The bench, particularly a right-handed hitting outfielder, and the DH spot have been the Yankees’ primary areas of focus these last few weeks and that will probably continue until pitchers and catchers report in five weeks. The free agent market still has several DH-type players available and the club does have Matt Diaz, Russ Canzler, and Melky Mesa in-house as candidates for that right-handed outfield bat role. They also have a fourth internal option in Ronnie Mustelier, who Michael Eder at The Yankee Analysts wrote about this week and a number of people have emailed me about these last few months. I figured it was time to chime in.

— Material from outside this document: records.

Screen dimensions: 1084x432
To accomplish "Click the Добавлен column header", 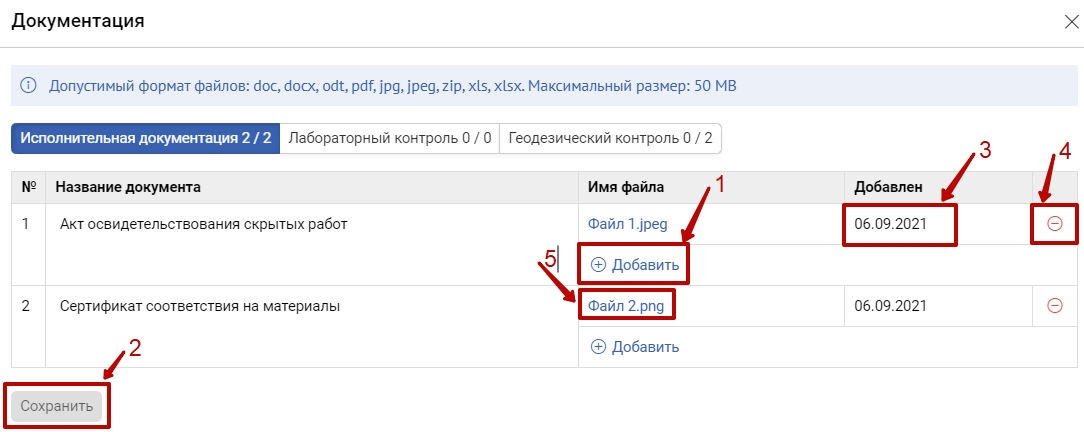I will (x=888, y=187).
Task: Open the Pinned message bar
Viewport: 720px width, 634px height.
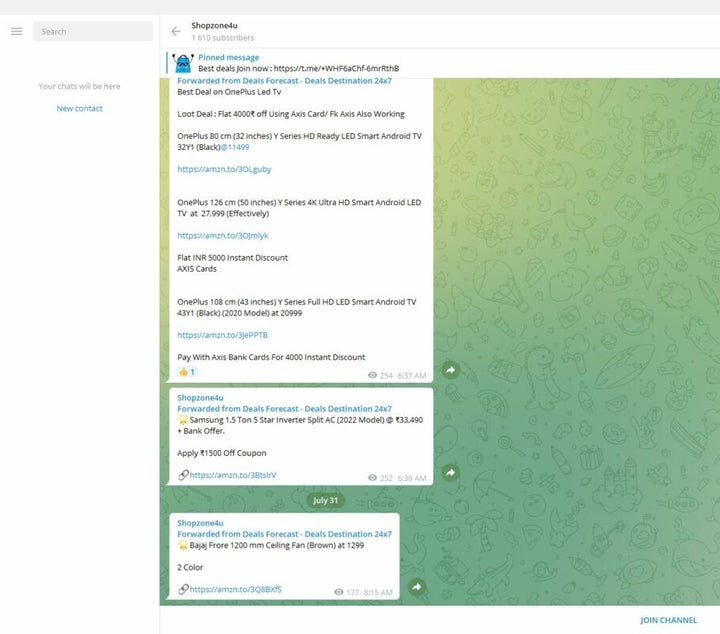Action: [300, 62]
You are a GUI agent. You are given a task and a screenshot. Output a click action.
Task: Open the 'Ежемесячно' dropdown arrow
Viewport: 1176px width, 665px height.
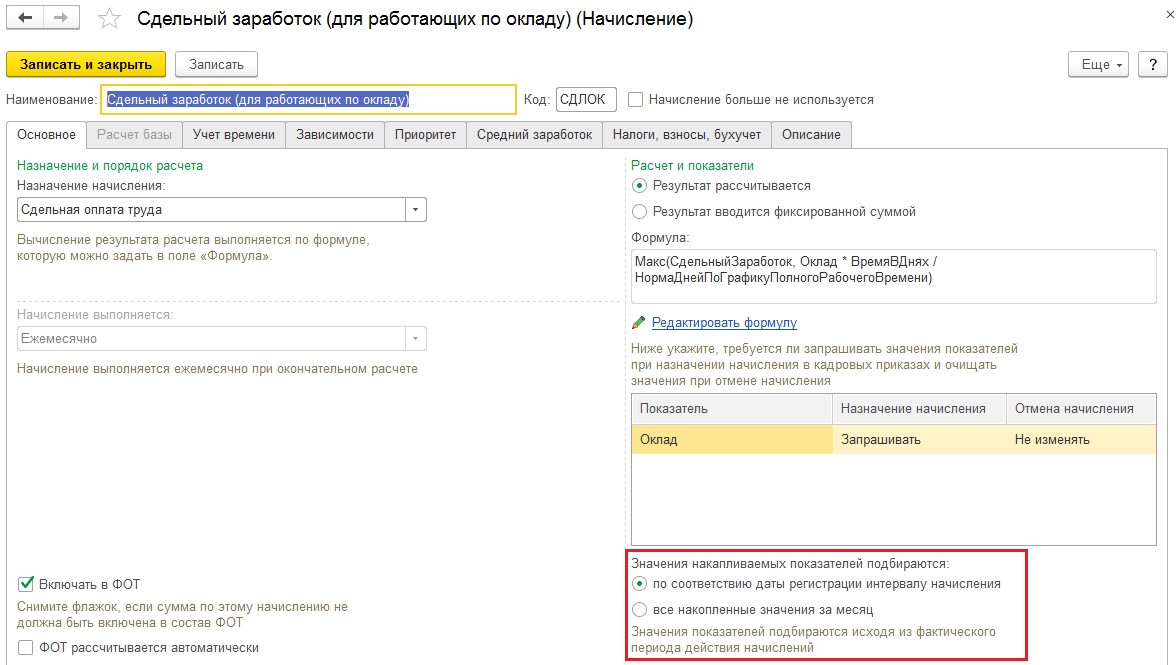coord(415,339)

First things first, we have to understand that we know very little about Mustelier. We do know that he defected from Cuba in late-2009 and signed with the Yankees in June 2011 thanks to Matt Eddy at Baseball America. We also know that he turned 28 this past August, hit .301/.407/.517 in Cuba from 2007-2009, and is a career .324/.378/.497 hitter across four minor league levels because that’s what Baseball-Reference tells us. He doesn’t have a platoon split according to Minor League Central, and his overall strikeout rate (13.0%) is pretty great in 656 minor league plate appearances.
We have to remember that he was old for every level, however. Mustelier’s a right-handed hitter who has played second and third bases as well as both outfield corners since signing with New York. The vast majority of his 2012 season was spent in left. If MiLB.com’s bio information is to be trusted, we also know he’s a little portly at 5-foot-10 and 210 lbs.
That’s pretty much it. The closest thing we have to an actually scouting report on Mustelier is this collection of quotes from VP of Baseball Ops Mark Newman back in early-October (Baseball America subs. req’d)…
“He has a very short stroke and pretty good balance … He strikes out once in every seven at-bats. His walks are below-average but he puts the ball in play … He played third, second, left and right … We are trying to find out where his best defensive position is and what our needs are … He can run and cover ground … He can also play right. He improved defensively over the course of the season.”
Now, that said, the Yankees should obviously give Mustelier a long look in Spring Training in a few weeks. He received all of two plate appearances in big league camp last year, one fewer than Austin Krum and half as many as Walt Ibarra.
Mustelier just wrapped up a strong winter ball showing — .284/.345/.471 with nine homers and nine steals in 55 games down in Mexico — and finished the 2012 calendar year with a combined .304/.364/.482 batting line in over 700 plate appearances in three different leagues (Double-A, Triple-A, winter ball). When a guy that close to the big leagues hits like that, he deserves a look in camp. I definitely expect the Yankees to invite him to Major League Spring Training, for what it’s worth.